Engineers in Vienna have shrunk a working QR code down to a speck that's just 1.98 square micrometers across—small enough to require an electron microscope to read it, and also small enough to earn a place with Guinness World Records. Popular Science notes that the team at TU Wien didn't create the code as some sort of party trick: Instead, they see the microscopic pattern, etched into a super-thin ceramic film, as hope that ultra-durable data storage like this could outlast today's hard drives and Blu-rays.
Working with storage firm Cerabyte, researchers used focused ion beams instead of ink, cutting "pixels" just 49 nanometers wide—roughly a tenth the size of a wavelength of visible light, making them invisible even to most lab microscopes. Once the code was imaged and blown up on a screen, an ordinary smartphone was able to scan it. Because the ceramic material is extremely stable, the scientists say that an area the size of a sheet of printer paper that featured such codes could hold more than 2 terabytes of information—an updated version, they say, of carving messages in stone for future generations to read.

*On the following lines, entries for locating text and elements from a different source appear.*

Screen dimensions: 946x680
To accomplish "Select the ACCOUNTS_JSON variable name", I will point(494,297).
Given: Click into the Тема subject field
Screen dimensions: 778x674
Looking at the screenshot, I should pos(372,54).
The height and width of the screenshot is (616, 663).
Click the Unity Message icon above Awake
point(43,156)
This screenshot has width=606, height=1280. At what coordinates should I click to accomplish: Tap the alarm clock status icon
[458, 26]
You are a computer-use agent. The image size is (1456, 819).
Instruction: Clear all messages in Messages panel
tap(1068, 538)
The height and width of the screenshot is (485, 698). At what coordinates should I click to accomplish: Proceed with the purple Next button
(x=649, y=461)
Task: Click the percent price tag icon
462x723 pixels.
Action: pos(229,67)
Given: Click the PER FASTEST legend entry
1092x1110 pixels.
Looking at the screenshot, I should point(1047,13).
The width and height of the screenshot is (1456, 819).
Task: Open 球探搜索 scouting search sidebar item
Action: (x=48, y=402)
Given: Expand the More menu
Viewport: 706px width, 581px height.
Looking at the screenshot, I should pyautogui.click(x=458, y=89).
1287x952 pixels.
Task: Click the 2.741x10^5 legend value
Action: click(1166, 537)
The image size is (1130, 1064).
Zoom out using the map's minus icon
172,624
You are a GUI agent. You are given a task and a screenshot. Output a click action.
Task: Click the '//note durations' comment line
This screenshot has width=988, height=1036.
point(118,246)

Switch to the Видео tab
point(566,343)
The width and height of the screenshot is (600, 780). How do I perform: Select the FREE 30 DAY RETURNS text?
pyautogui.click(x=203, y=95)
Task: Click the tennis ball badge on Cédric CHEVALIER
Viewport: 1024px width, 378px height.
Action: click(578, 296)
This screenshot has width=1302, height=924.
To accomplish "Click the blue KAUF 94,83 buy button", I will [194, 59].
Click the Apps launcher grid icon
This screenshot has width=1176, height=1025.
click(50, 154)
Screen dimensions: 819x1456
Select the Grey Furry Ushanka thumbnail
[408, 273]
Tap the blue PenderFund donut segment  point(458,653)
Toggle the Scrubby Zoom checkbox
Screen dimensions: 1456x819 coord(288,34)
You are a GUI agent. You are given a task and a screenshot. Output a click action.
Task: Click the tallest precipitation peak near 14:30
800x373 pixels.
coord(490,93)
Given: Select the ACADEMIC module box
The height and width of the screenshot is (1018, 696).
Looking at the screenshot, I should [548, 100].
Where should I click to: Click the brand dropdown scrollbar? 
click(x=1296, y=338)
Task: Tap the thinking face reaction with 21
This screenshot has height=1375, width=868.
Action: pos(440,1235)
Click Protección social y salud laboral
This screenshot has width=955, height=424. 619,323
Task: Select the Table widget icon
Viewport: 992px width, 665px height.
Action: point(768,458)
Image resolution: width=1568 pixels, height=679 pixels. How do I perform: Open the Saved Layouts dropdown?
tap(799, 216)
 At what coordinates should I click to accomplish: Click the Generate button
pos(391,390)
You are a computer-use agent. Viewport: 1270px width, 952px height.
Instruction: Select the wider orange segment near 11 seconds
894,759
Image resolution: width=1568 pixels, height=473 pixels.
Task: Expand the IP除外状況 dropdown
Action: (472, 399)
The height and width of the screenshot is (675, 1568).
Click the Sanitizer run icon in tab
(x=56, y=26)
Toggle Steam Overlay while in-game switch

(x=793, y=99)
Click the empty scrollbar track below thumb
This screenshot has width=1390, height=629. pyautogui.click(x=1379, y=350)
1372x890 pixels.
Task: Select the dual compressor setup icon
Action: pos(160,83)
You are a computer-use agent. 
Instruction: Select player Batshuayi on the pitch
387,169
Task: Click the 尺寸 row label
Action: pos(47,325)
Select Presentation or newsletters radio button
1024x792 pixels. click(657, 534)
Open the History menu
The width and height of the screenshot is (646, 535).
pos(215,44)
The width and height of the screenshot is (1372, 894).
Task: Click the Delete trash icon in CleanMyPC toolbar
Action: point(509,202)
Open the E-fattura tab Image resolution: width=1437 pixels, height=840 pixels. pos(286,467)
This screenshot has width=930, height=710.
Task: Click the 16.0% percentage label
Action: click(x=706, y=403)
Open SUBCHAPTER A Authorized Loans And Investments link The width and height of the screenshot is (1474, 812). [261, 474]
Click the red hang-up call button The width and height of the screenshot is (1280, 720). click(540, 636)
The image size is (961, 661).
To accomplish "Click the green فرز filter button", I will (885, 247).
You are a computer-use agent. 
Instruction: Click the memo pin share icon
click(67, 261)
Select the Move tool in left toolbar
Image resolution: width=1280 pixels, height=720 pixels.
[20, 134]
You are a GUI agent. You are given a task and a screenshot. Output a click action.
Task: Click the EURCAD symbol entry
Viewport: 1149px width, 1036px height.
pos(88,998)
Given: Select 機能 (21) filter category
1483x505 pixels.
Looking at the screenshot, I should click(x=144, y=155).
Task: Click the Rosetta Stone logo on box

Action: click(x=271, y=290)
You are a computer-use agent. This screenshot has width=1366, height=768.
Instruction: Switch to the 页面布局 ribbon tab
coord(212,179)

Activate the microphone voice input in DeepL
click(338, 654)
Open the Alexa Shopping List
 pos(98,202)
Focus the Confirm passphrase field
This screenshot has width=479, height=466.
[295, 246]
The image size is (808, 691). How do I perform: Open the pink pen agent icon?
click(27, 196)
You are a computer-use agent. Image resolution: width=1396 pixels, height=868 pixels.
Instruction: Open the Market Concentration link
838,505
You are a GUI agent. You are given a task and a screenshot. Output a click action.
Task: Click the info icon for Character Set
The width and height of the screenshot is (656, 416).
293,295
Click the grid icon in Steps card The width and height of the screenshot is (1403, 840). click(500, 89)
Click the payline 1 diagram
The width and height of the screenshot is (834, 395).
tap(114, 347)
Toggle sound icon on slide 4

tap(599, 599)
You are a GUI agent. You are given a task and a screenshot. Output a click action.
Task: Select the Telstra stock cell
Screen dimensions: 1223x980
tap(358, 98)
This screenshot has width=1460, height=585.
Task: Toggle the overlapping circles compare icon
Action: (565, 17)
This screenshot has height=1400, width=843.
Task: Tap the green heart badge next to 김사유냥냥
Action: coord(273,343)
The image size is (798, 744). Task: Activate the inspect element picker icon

As for the Guinness achievement, ScienceAlert notes the new QR code is about one-third the size of the last record-holder. "The now confirmed world record marks just the beginning of a very promising development," says scientist Alexander Kirnbauer, per a release. "We now aim to use other materials, increase writing speeds, and develop scalable manufacturing processes so that ceramic data storage can be used not only in laboratories but also in industrial applications."